AWS Identity and Access Management (IAM) FAQs

General

IAM provides fine-grained access control across all of AWS. With IAM, you can control access to services and resources under specific conditions. Use IAM policies to manage permissions for your workforce and systems to ensure least privilege. IAM is offered at no additional charge. For more information, see What is IAM?

IAM provides authentication and authorization for AWS services. A service evaluates if an AWS request is allowed or denied. Access is denied by default and is allowed only when a policy explicitly grants access. You can attach policies to roles and resources to control access across AWS. For more information, see Understanding how IAM works.

When you set permissions with IAM policies, grant only the permissions required to perform a task. This practice is known as  granting least privilege. You can apply least-privilege permissions in IAM by defining the actions that can be taken on specific resources under specific conditions. For more information, see  Access management for AWS resources.

To get started using IAM to manage permissions for AWS services and resources, create an IAM role and grant it permissions. For workforce users, create a role that can be assumed by your identity provider. For systems, create a role that can be assumed by the service you are using, such as Amazon EC2 or AWS Lambda. After you create a role, you can attach a policy to the role to grant permissions that meet your needs. When you are just starting out, you might not know the specific permissions you need, so you can start with broader permissions. AWS managed policies provide permissions to help you get started and are available in all AWS accounts. Then, reduce permissions further by defining customer managed policies specific to your use cases. You can create and manage policies and roles in the IAM console, or via AWS APIs or the AWS CLI. For more information, see Getting started with IAM.

IAM resources

AWS Identity and Access Management (IAM) roles provide a way to access AWS by relying on temporary security credentials. Each role has a set of permissions for making AWS service requests, and a role is not associated with a specific user or group. Instead, trusted entities such as identity providers or AWS services assume roles. For more information, see IAM roles.

You should use IAM roles to grant access to your AWS accounts by relying on short-term credentials, a security best practice. Authorized identities, which can be AWS services or users from your identity provider, can assume roles to make AWS requests. To grant permissions to a role, attach an IAM policy to it. For more information, see Common scenarios for roles.

IAM users are identities with long-term credentials. You might be using IAM users for workforce users. In this case, AWS recommends using an identity provider and federating into AWS by assuming roles. You also can use roles to grant cross-account access to services and features such as AWS Lambda functions. In some scenarios, you might require IAM users with access keys that have long-term credentials with access to your AWS account. For these scenarios, AWS recommends using IAM access last used information to rotate credentials often and remove credentials that are not being used. For more information, see Overview of AWS identity management: Users.
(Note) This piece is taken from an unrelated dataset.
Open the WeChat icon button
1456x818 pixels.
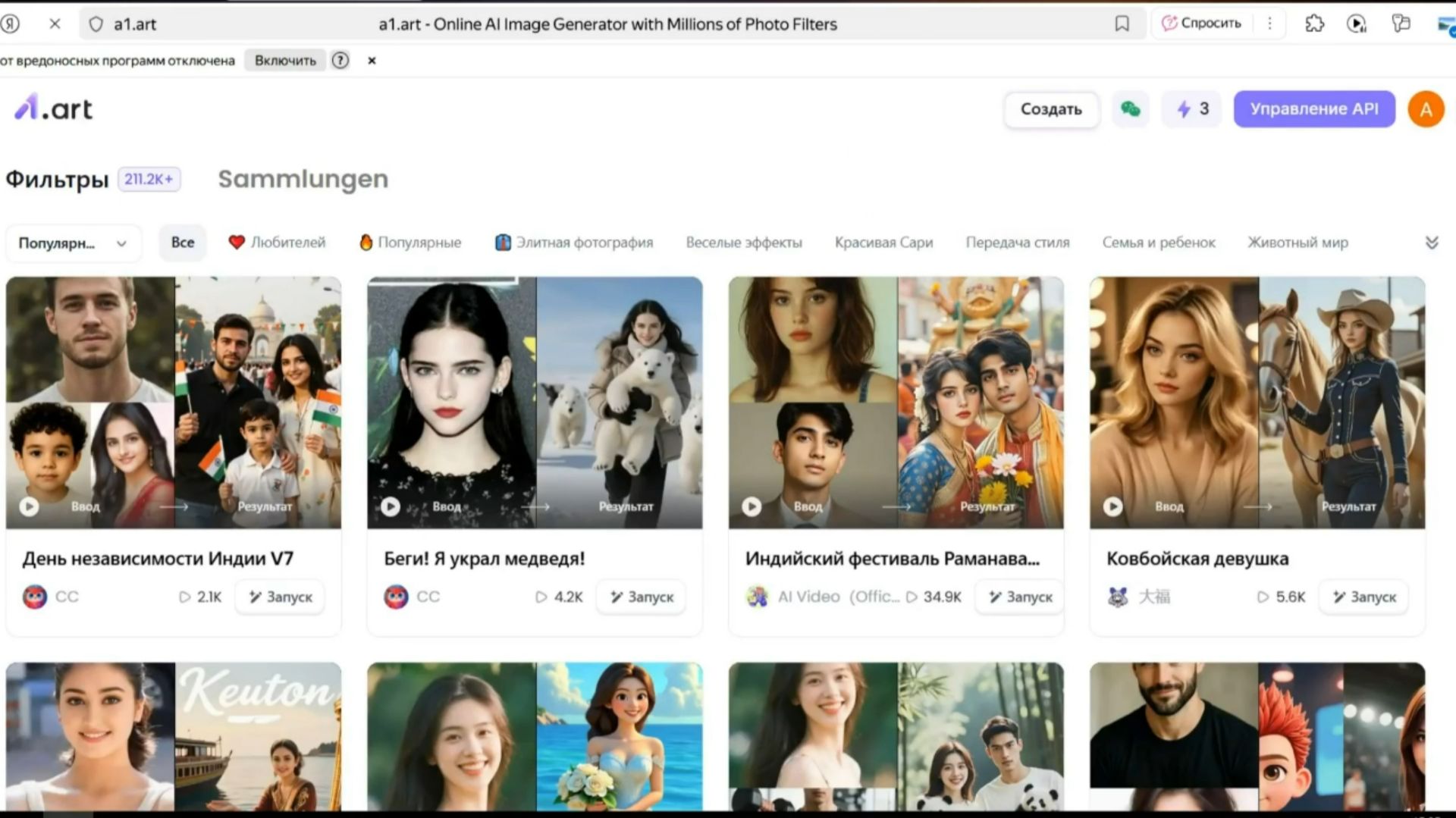[x=1130, y=109]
IAM policies define permissions for the entities you attach them to. For example, to grant access to an IAM role, attach a policy to the role. The permissions defined in the policy determine whether requests are allowed or denied. You also can attach policies to some resources, such as Amazon S3 buckets, to grant direct, cross-account access. And you can attach policies to an AWS organization or organizational unit to restrict access across multiple accounts. AWS evaluates these policies when an IAM role makes a request. For more information, see Identity-based policies.

Granting access

To grant access to services and resources by using AWS Identity and Access Management (IAM), attach IAM policies to roles or resources. You can start by attaching AWS managed policies, which are owned and updated by AWS and are available in all AWS accounts. If you know the specific permissions required for your use cases, you can create customer managed policies and attach them to roles. Some AWS resources provide a way to grant access by defining a policy attached to resources, such as Amazon S3 buckets. These resource-based policies allow you to grant direct, cross-account access to the resources they are attached to. For more information, see Access management for AWS resources.

To assign permissions to a role or resource, create a policy, which is a JavaScript Object Notation (JSON) document that defines permissions. This document includes permissions statements that grant or deny access to specific service actions, resources, and conditions. After you create a policy, you can attach it to one or more AWS roles to grant permissions to your AWS account. To grant direct, cross-account access to resources, such as Amazon S3 buckets, use resource-based policies. Create your policies in the IAM console or via AWS APIs or the AWS CLI. For more information, see Creating IAM policies.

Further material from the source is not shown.